◆ WHAT YOU ARE ASKED TO DO
Go through the data and copy every line in which "computer" appears.

(EXTRACTED RECORDS begins)

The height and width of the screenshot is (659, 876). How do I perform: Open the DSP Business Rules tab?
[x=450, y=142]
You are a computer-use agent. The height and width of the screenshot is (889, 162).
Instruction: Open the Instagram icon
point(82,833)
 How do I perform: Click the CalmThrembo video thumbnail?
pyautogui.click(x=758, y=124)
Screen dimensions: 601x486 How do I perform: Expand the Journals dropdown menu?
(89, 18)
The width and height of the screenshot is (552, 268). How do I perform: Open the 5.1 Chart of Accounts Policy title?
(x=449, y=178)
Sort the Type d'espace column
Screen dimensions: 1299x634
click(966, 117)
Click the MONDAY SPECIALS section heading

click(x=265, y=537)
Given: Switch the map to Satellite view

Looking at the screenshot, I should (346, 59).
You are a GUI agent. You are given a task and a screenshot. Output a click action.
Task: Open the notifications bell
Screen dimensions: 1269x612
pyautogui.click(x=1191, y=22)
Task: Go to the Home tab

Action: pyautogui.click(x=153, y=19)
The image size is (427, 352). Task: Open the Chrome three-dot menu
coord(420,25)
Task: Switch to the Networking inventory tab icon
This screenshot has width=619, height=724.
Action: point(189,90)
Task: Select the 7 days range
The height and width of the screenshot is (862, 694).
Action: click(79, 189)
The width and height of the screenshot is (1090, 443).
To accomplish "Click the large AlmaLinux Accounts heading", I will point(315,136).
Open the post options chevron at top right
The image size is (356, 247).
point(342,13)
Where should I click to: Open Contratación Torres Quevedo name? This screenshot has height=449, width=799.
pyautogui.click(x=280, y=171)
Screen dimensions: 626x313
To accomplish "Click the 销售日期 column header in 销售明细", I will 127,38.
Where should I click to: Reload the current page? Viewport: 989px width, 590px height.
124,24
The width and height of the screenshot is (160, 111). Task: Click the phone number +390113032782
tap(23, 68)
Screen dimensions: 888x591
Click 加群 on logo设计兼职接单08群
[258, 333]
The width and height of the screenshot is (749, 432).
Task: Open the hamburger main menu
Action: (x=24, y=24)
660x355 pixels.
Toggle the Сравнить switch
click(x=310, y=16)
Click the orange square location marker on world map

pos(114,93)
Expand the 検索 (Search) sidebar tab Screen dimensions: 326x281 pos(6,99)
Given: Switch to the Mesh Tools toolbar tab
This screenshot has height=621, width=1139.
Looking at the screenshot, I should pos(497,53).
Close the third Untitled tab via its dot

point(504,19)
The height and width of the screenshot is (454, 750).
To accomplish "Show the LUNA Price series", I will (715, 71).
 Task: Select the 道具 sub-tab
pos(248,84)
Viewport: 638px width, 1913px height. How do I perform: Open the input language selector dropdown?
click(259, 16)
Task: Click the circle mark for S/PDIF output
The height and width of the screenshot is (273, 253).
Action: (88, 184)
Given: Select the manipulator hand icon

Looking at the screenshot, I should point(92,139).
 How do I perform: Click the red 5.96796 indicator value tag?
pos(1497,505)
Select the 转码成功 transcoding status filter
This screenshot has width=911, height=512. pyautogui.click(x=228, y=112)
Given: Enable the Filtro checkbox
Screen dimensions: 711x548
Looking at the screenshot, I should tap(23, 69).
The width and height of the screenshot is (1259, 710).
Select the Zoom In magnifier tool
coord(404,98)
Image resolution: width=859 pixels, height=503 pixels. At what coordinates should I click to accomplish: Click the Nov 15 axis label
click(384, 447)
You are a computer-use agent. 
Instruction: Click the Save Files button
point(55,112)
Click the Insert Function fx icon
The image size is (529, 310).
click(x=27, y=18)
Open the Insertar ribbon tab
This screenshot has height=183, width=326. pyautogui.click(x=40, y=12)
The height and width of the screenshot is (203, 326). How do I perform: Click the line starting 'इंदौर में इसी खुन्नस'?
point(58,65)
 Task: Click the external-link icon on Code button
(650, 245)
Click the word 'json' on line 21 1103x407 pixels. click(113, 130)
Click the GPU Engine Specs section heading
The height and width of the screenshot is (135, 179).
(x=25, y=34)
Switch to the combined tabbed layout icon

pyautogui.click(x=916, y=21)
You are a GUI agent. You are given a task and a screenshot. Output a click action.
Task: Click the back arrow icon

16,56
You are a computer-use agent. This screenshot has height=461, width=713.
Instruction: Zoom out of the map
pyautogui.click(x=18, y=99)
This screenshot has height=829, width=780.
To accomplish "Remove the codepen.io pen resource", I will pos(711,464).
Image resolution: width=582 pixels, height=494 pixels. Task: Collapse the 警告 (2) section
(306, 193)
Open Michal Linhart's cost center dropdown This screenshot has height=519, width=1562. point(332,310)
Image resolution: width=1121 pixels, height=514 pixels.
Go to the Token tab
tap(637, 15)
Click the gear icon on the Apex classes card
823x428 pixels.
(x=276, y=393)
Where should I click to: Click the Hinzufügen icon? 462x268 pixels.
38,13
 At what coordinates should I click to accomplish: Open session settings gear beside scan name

(EXTRACTED RECORDS ends)

◆ ANSWER SECTION
You are a computer-use agent. The height and width of the screenshot is (889, 162).
You are a computer-use agent. 
You are a computer-use agent. This screenshot has height=461, width=713.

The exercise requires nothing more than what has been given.